PAGE TEXT:

Richard Roeper at the Chicago Critics Film Festival, May 6th, 2015
Photo credit: Joe Arce of Starstruck Foto for HollywoodChicago.com
HollywoodChicago.com: How do you think your writing ‘voice’ has changed most significantly from the beginning of writing your column to your now primary job as a film commentator?
Richard Roeper: I think when you’re first starting out – and this happens to a lot of young writers – is that you think it’s all about you, and your opinions are the be-all-and-end-all. If you look at some of my early columns, it was like that. In fact, my Dad told me then – and by the way, he worked for the Illinois Central Railroad – ‘do you know how many times I saw the world ‘I’ in you columns?’ [laughs] When you get older, and a bit more confident, you make it less about yourself, and more what you think about the subject your writing about. It’s about that, and not you.
HollywoodChicago.com: What advantage do you think you have in the film criticism realm, since you didn’t – like Roger Ebert – necessarily study film in college or wasn’t necessarily a film buff as a youth?
Roeper: Well, I was a film buff as a youth, and I also have great respect for people who studied film and criticism in college. But I also believe that a lot of the best film critics have other interests. There is a danger if you are just spending your time just seeing and writing about films, and not experiencing anything else – it narrows your viewpoint and makes the reviews a bit too esoteric. My advice to aspiring film critics is of course, watch the movies, but make sure you have other interests.

EXERCISES:
A. Summarize the Richard Roeper interview in two sentences.
B. Extend the Richard Roeper interview past its final answer.

THE DATA:
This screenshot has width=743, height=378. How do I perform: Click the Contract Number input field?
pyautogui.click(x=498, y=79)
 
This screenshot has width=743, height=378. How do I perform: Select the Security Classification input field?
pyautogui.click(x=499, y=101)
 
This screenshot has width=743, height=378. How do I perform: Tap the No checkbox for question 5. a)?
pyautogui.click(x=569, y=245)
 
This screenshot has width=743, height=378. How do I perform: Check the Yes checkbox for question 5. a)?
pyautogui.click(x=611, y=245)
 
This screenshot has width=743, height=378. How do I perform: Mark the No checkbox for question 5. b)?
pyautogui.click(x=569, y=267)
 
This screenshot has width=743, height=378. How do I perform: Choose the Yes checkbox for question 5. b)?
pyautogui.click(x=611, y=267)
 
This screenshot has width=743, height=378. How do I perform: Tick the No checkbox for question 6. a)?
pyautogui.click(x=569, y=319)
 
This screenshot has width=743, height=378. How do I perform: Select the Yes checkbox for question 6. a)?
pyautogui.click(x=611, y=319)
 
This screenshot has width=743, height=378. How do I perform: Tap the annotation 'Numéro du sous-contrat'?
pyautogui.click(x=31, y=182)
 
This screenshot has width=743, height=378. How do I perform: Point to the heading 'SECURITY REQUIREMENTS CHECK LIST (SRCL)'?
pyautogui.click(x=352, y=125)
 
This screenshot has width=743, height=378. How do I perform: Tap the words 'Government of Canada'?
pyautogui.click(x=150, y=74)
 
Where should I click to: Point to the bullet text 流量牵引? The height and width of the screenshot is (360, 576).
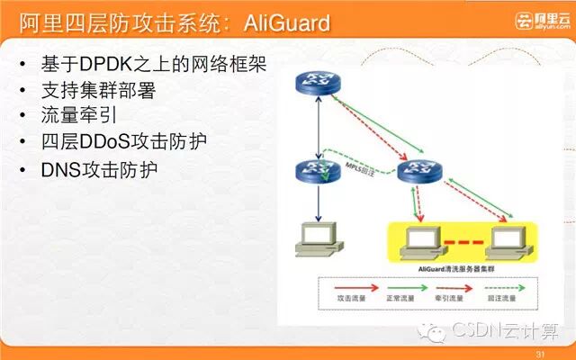point(78,117)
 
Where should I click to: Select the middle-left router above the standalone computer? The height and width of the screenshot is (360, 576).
point(316,171)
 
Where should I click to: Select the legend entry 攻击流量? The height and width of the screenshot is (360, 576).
point(349,298)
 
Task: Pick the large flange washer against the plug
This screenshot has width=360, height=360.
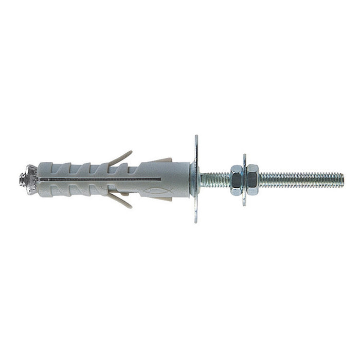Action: pyautogui.click(x=196, y=179)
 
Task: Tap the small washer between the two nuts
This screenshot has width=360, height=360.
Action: pyautogui.click(x=244, y=179)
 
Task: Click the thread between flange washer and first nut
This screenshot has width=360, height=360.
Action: pyautogui.click(x=215, y=179)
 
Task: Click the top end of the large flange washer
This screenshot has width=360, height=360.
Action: pyautogui.click(x=196, y=137)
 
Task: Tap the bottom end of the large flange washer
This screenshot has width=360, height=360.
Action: pyautogui.click(x=196, y=221)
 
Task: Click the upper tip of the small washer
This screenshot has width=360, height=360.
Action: pyautogui.click(x=244, y=156)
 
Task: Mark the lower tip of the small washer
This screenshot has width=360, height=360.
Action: pyautogui.click(x=244, y=203)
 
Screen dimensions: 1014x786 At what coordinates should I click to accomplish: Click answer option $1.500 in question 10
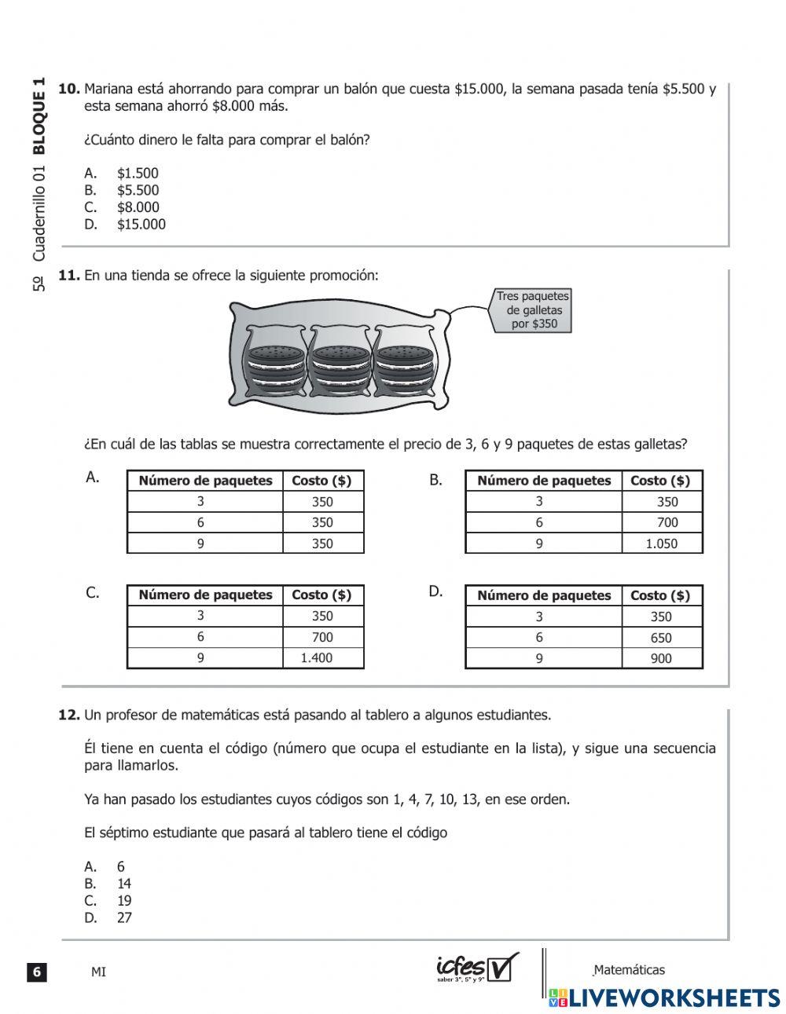137,174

EXERCISE RESPONSES:
A. Roeper says that, like many young writers, he once treated his columns as being about himself and his opinions, but with age and confidence he came to focus on the subject rather than himself. Although he was a film buff as a youth and respects those who studied film, he believes the best critics have other interests, and he advises aspiring critics to watch movies while keeping those interests.

B.
HollywoodChicago.com: You were recently at the Tribeca Film Festival, at the 25th anniversary celebration of ‘Goodfellas.’ You and Ray Liotta had connected before, so did you get any extra insight into his reaction to the event?
Roeper: When I asked Ray about the last time he saw the film, he told me an interesting story. It was the only other time he had seen the film in its entirety, and it happened by chance at another film festival in Aruba 15 years ago – he was there representing another film. They happened to be screening ‘Goodfellas,’ and his teenage daughter convinced him to go because she had never seen it. He said it was interesting to see the film through her point of view, because she was old enough to view it, and appreciate his contribution to the film. She loved the film, and kept looking back at him and saying, ‘Wow.’
HollywoodChicago.com: And finally, I always have to ask you a Chicago White Sox question. Since Old Comiskey Park [1910-1990] has now been gone for 25 years, what do your remember about the first game you attended there, and the last game you attended?
Roeper: The first time I stepped into that ballpark, the Sox were playing the New York Yankees, around the 1967 season. I’ll never forget, because they called Comiskey ‘the world’s largest outdoor saloon,’ and there was a ring of smoke in the lights, a cloud of cigarette smoke above the field. It really made me feel like I was in a grown up world. And I also remember that the great Mickey Mantle hit a home run in that first game I saw. It looked to me like the highest pop up in the world, until it landed in the upper deck. [laughs] That’s Mantle.
And I was there for the very last game played in that ballpark. Although it was clearly past its expiration date, it was a still a very bittersweet thing. But I love the new ballpark, especially with the improvements they’ve made to it over the years. It actually has its own personality now.